HARBIN, Northeast China, Feb. 20 (Xinhua) -- Russia dominated the cross-country skiing events, Switzerland took both downhill titles, while Austria, France, Germany, Japan and the Netherlands all made it to the gold medal tally on Friday at the Harbin Winter Universiade.
In both men's and women's freestyle cross country skiing, the first finals on snow at the Universiade, Aleksey Tchernousov crossed the line first in the men's 10 kilometers race in 27 minutes and 10.1 seconds.
Tchernousov led a Russian sweep of top four places, with Sergey Turychev in second at 27:19.3, Konstantin Glavatskikh thrid at 27:46.6 and Ilya Mashkov fourth at 27:50.9
Later, their women peers rewrote the feat as Valentina Novikova led her teammates for a clean sweep of top five places in the five kilometers finals.

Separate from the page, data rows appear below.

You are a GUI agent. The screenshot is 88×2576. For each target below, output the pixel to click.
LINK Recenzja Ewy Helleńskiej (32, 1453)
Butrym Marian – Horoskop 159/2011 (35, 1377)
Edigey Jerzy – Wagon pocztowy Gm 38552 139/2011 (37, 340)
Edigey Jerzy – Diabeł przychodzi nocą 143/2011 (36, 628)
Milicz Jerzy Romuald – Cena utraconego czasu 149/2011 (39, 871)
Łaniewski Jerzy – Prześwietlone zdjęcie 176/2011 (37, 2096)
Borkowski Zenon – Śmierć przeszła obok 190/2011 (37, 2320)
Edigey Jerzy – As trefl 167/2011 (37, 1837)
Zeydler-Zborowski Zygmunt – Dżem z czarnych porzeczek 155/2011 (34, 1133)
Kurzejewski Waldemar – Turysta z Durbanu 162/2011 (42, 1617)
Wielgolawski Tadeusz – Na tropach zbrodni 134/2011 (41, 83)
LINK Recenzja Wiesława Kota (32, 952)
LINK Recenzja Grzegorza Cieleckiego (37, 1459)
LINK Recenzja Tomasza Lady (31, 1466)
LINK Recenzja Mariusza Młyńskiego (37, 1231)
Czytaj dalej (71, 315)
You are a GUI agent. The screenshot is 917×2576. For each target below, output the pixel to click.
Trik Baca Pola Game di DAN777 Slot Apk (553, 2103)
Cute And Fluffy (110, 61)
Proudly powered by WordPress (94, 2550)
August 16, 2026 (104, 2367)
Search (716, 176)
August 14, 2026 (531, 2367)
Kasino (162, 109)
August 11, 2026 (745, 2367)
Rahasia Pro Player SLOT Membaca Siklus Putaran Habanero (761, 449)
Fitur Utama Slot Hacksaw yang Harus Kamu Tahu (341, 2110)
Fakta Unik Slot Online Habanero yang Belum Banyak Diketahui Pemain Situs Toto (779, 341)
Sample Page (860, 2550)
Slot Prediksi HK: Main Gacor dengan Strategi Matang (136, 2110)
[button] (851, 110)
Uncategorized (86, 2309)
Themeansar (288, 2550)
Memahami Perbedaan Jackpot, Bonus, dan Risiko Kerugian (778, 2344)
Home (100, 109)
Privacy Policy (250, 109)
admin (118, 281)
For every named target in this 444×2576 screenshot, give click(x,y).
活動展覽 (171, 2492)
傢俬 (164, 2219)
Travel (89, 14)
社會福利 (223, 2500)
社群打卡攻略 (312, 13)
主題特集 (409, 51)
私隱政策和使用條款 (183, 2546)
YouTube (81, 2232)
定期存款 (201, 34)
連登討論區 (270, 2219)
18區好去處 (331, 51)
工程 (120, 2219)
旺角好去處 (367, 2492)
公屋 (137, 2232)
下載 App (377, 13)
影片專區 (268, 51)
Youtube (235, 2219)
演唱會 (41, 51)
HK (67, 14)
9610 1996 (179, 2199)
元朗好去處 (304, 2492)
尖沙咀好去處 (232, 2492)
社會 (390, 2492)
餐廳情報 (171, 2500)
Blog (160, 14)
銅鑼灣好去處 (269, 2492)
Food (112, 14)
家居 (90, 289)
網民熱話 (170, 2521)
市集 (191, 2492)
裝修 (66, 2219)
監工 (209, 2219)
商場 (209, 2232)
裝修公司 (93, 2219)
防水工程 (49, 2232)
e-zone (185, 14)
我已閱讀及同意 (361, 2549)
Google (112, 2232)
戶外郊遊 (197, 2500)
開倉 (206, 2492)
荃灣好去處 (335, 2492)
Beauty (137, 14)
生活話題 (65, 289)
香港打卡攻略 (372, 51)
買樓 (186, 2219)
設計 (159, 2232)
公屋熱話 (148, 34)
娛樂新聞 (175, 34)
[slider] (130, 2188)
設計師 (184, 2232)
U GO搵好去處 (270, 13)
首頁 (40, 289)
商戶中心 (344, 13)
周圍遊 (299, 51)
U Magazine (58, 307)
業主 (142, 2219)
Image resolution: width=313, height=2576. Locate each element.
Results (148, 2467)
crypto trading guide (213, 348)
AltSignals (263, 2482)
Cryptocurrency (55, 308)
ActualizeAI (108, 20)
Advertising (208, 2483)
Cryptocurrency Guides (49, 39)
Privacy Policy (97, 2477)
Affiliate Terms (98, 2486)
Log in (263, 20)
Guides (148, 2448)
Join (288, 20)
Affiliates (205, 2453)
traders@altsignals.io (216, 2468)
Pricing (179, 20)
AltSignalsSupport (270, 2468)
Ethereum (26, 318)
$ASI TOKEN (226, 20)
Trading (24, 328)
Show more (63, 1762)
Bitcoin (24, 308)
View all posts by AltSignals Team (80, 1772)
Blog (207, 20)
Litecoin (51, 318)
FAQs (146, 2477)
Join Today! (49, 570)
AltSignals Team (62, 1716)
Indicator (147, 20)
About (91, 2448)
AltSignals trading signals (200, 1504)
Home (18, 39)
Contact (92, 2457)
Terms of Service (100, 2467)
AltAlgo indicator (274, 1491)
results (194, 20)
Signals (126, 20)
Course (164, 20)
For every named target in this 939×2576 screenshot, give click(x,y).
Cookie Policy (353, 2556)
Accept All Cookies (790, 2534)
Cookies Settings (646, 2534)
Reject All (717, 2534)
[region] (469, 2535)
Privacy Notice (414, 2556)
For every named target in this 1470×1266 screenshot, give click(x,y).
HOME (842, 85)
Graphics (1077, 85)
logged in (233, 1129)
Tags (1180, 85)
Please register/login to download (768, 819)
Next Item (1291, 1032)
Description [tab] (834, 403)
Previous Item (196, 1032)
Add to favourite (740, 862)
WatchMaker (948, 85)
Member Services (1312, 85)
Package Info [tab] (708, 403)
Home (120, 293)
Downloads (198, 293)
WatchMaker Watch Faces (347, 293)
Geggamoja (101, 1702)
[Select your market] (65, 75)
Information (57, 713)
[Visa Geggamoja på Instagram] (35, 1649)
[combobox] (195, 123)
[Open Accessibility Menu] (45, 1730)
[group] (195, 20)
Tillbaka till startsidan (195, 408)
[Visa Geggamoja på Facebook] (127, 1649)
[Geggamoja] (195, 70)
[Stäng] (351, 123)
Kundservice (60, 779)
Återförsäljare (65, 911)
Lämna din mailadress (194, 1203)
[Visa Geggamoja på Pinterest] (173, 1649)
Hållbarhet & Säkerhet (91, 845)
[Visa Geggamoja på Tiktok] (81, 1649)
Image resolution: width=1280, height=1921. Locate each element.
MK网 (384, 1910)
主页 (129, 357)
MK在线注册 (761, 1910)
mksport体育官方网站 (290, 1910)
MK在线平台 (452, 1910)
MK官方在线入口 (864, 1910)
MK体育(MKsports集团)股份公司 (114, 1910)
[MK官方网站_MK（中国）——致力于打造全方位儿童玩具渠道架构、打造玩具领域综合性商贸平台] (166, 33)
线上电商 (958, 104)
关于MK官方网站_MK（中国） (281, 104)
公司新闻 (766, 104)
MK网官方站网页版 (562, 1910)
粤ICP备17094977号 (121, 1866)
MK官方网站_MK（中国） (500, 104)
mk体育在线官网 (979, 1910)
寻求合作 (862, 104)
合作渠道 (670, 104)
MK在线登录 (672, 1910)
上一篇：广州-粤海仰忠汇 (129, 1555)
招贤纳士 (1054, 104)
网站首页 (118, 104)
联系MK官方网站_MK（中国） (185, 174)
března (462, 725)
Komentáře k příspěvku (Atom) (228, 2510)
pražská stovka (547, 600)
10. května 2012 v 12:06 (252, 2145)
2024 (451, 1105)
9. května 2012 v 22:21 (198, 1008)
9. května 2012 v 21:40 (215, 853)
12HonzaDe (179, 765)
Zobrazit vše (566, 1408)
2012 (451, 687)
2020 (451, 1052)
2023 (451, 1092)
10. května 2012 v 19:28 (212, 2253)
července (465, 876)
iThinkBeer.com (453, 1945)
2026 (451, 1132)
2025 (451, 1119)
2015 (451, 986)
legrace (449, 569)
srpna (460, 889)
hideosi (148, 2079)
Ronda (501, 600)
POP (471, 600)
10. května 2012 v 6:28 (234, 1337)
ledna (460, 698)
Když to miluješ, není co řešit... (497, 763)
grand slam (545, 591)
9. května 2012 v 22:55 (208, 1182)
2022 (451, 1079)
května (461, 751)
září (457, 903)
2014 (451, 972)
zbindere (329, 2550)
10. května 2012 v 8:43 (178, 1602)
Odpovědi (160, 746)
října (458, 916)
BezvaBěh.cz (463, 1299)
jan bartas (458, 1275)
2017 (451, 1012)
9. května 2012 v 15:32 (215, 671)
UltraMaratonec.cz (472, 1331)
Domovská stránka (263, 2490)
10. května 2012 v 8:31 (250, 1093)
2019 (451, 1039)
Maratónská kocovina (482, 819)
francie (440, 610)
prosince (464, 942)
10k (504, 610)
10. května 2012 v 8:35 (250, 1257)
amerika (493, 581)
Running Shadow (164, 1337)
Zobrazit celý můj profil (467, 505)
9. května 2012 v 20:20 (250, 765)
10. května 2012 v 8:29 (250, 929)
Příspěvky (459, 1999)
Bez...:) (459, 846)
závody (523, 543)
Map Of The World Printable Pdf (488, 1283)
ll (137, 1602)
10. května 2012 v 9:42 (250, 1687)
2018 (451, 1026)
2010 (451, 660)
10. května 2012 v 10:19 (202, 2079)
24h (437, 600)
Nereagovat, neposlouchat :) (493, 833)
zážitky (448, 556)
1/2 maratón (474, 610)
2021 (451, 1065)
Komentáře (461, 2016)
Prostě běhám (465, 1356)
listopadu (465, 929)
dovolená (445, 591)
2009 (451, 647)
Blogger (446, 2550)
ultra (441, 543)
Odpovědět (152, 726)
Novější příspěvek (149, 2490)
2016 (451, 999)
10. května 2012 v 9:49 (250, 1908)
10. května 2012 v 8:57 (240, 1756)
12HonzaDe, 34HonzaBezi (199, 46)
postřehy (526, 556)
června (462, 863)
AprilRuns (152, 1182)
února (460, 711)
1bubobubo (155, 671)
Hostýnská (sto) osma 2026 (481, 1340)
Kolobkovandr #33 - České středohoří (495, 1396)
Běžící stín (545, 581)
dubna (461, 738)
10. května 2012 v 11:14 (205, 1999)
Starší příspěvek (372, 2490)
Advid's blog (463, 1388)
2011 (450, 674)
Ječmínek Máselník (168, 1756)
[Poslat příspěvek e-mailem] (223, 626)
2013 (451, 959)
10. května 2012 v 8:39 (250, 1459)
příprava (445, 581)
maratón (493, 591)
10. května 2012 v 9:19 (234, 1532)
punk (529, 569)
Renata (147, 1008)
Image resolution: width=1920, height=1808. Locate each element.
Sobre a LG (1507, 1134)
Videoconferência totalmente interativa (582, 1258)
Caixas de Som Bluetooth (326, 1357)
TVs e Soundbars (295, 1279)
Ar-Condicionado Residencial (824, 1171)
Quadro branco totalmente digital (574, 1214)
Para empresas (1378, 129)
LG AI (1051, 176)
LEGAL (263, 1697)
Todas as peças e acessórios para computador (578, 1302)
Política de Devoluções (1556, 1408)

Novikova clocked a winning time of 15 minutes and seven seconds. Yulia Tchekaleva took home the silver at 15:17.7 and Anna Slepova third at 15:18.4.
The downhill events became a Swiss show as they overcame the chilly wind to win both the men's and women's individual events in Yabuli, some 200km away from Harbin.
Lowly-ranked Tamara Wolf started first to lock victory in the women's downhill in 1:39.35 for her first triumph after staying away for three years over injury.
Her teammate Mirena Kueng finished 1.15 seconds behind to take the second, beating Japanese Kato Chika to third, who was the top ranked skier at the Universiade in FIS points.
In men's downhill, Sandro Boner awarded Switzerland the second downhill gold medal minutes later, edging Michael Sablatnik of Austria to second by a slim 0.09 seconds. Another Swiss Christoph Boner got the bronze.
Also in Yabuli, German Steffen Tepel edged Japanese Chota Hatakeyama to win the Nordic combined individual event despite a fifth place in the opening ski jumping.
Starting the 10-kilometer cross country 68 seconds behind winner Petr Kutal of the Czech Republic, Tepel beat Hatakeyama by 16.6 seconds after a strong ski performance.
Hatakeyama, the fourth finisher in the ski jump competition, took home the silver medal ahead of Austrian Benjamin Kreiner, who was 1:51.4 behind Tepel.
France and Austria split the men's and women's freestyle ski cross skiing golds as Antoine Galland of France crowned in the men's final and Katrin Ofner of Austria took the women's title.
Galland beat Andreas Tischedorf of Germany and Swiss Manuel Eicher to the second and third respectively, while Ofner held off Carlotta Nicoletta of France for the top honor, with Russian Yulia Livinskaya in third.
From the short track rink, the hosts enjoyed another moment of joy as their four women skaters booked all the tickets in the final before Liu Qiuhong won the gold.
Liu, ranked second in the world, took the lead all along, clocking the fastest time of 44.862 seconds.
Li Wenwen, national silver medalist in 2008, followed Liu for the silver, Meng Xiaoxue, reigning champion in women's 3,000m relay, grabbed the bronze, and Zhou Yang, who won the first gold for China on Thursday, fell on the ice to lose the podium place.
In the men's 500m, Jang Won Hoon of South Korea beat Chinese Gao Ming for the top honor, and Ito Junji of Japan took the bronze.
From the speed skating, both the Netherlands and Japan also pocketed their first medal of golden tint at the Universiade.
In the absence of their senior athletes, the Netherlands had a 1-2 finish in the men's 5,000 meters final.
Arjen van der Kieft finished the 12 and a half laps race on the 400-meter oval in six minutes and 29.95 seconds to claim the gold medal, improving the Universiade record of the discipline by 2.76 seconds.
Renz Rotteveel was the second with a time of 6:33.05, and Russian Artem Belousov took the bronze in 6:37.43.
Nao Kodaira claimed a surprising victory by winning the women's 1,500 meters, making Japan the third country after South Korea and China to take an ice gold at the Universiade.
The 22-year-old who never competed in the women's 1,500 meters race at any official tournament of the International Skating Union (ISU), clocked a record setting time of one minute and 59.03 seconds for the gold.
Dong Feifei of China took the silver in 1:59.27 and compatriot Ji Jia had the bronze medal in 2:01.28.
After the first two day finals, South Korea led the medal tally on a 4-1-2 record, China remained in second by 2-6-4, followed by Russia (2-2-4), Switzerland (2-1-2), Japan (1-1-2).